Within similar discussions here, when one first faced this notion of "Sarkozy l'Américain" - the notion of "Sarkozy l'Américain" was put forth as a dismayed discovery. But one hopes that the notion of "Sarkozy l'Américain" is discontinued, for his preference for a security network with the CIS states, definitely does not amke him a George W. Bush to begin with. Moreover, should one not delve into the 'voice' and 'exit' people demarcation, as a point of 'difference' and distinction, then the notion of "Sarkozy Le français" would suffice equally - even if one delved into it.
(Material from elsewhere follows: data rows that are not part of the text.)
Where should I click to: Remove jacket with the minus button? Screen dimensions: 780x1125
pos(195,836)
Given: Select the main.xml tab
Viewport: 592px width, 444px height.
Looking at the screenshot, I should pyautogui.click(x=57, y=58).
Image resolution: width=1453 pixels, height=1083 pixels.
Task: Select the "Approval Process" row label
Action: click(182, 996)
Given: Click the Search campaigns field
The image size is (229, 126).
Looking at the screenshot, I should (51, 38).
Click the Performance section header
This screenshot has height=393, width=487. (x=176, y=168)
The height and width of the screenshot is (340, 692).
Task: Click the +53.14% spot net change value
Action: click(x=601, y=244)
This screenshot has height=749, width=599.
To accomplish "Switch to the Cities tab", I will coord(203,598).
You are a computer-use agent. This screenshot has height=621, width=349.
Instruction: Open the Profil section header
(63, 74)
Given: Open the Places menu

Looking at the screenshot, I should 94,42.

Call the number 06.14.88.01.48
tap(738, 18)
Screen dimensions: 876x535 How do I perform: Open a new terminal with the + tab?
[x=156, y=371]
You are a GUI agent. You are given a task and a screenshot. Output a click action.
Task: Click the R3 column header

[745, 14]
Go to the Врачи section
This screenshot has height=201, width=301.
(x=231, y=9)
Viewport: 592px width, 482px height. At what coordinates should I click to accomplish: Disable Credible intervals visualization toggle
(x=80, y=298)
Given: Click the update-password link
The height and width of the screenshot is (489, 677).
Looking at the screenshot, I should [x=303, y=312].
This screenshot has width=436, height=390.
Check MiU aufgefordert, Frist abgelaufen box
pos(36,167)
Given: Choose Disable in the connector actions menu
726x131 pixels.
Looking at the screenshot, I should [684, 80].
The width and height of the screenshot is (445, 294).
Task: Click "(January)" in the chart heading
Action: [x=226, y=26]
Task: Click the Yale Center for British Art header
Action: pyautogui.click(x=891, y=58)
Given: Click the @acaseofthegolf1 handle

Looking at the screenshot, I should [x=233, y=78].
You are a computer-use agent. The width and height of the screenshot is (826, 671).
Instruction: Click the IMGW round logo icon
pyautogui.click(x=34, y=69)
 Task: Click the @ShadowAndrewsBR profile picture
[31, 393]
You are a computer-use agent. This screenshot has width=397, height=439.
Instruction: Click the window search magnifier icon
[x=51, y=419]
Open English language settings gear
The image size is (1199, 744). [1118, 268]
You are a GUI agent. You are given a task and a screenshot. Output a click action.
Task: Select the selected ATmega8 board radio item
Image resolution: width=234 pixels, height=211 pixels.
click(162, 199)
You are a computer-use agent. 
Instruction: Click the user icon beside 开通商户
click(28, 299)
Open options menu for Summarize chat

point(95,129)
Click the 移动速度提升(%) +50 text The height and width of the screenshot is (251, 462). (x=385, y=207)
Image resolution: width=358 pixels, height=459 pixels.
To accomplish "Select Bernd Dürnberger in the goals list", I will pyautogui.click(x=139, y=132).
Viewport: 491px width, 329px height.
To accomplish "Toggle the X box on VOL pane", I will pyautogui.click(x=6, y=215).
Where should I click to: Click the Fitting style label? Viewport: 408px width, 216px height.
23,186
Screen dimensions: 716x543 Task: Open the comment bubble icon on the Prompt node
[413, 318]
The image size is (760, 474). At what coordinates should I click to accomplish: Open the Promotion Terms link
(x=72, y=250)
The 'immigrant' status of France's First Family strengthens Europa, while charges of French nationalism strengthens Sarkozy's position within France while it takes care of the fears some may have held - given the 'immigrant' status of France's First Family.
As for the notion of a pan-european security network - that includes the CIS states - it is a healthy view that encpasulates the earlier notions and principles that brought forth the European Union into existence: Of the expansion of an inter-dependent network that may foster and enlarge the 'zone-of-peace' while it banishes war. It is too early to say what the Eurasian Security Umbrella may look like and/or if it may become feasible.
But yes, given the old Franco-German rivalry here, Speckmann's bringing forth the 'voice' and 'exit' people demarcation and the notion of Sarkozy as a Bush in garb barely does justice to either Bush or Sarkozy, even if one appreciates Speckmann's distaste for the policies of George W Bush.
But yes, the privilege of consensual governance that Europa enjoys and encourages, based upon the principles of proportioniality, is something that is a wonderful concept for Europa, and the world at large and does banish the notions of less-than-equal relations - in any such enterprise that Europa symbolises in the present times.